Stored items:
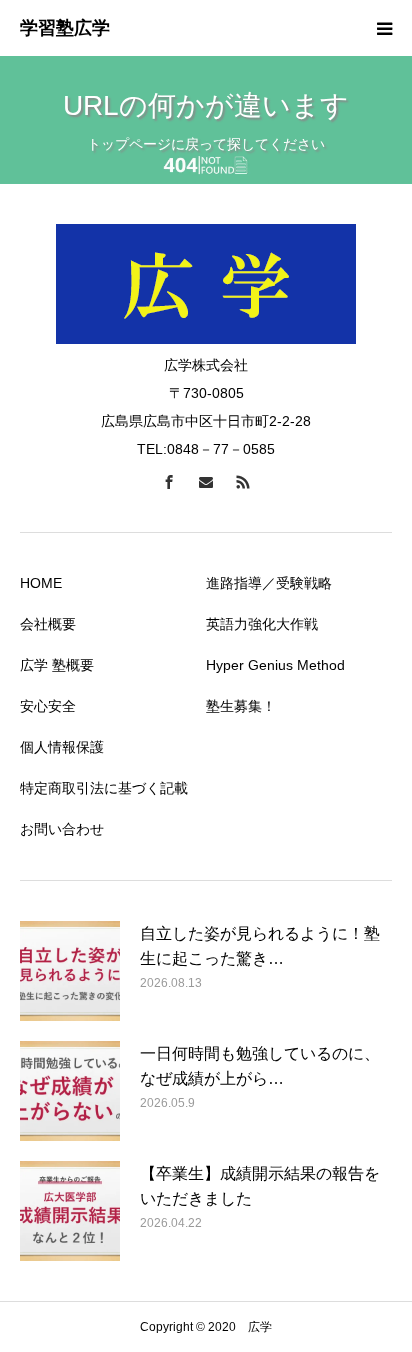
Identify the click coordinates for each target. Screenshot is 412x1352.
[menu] (384, 28)
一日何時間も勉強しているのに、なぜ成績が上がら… (260, 1066)
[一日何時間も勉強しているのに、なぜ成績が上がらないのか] (70, 1091)
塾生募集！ (241, 706)
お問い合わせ (62, 829)
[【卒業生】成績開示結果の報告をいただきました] (70, 1211)
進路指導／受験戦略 (269, 583)
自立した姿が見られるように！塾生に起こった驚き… (260, 946)
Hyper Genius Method (275, 665)
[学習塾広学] (65, 29)
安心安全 (48, 706)
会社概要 (48, 624)
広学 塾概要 (57, 665)
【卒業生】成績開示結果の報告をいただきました (260, 1186)
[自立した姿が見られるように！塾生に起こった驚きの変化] (70, 971)
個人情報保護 (62, 747)
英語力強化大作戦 (262, 624)
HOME (41, 583)
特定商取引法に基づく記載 (104, 788)
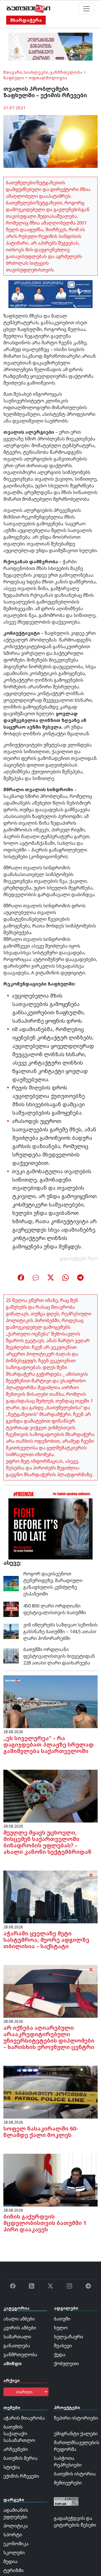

■ TASK REQUIREMENTS ■
Exactly reproduce each record, leaving out any pictures.

■ TASK RESPONSE ■
Identify the click coordinates for each target. Screenshot is 412x1352.
[menu] (384, 28)
一日何時間も勉強しているのに、なぜ成績が上がら… (260, 1066)
[一日何時間も勉強しているのに、なぜ成績が上がらないのか] (70, 1091)
塾生募集！ (241, 706)
お問い合わせ (62, 829)
[【卒業生】成績開示結果の報告をいただきました] (70, 1211)
進路指導／受験戦略 (269, 583)
自立した姿が見られるように！塾生に起こった驚き… (260, 946)
Hyper Genius Method (275, 665)
[学習塾広学] (65, 29)
安心安全 (48, 706)
会社概要 (48, 624)
広学 塾概要 (57, 665)
【卒業生】成績開示結果の報告をいただきました (260, 1186)
[自立した姿が見られるように！塾生に起こった驚きの変化] (70, 971)
個人情報保護 (62, 747)
英語力強化大作戦 (262, 624)
HOME (41, 583)
特定商取引法に基づく記載 (104, 788)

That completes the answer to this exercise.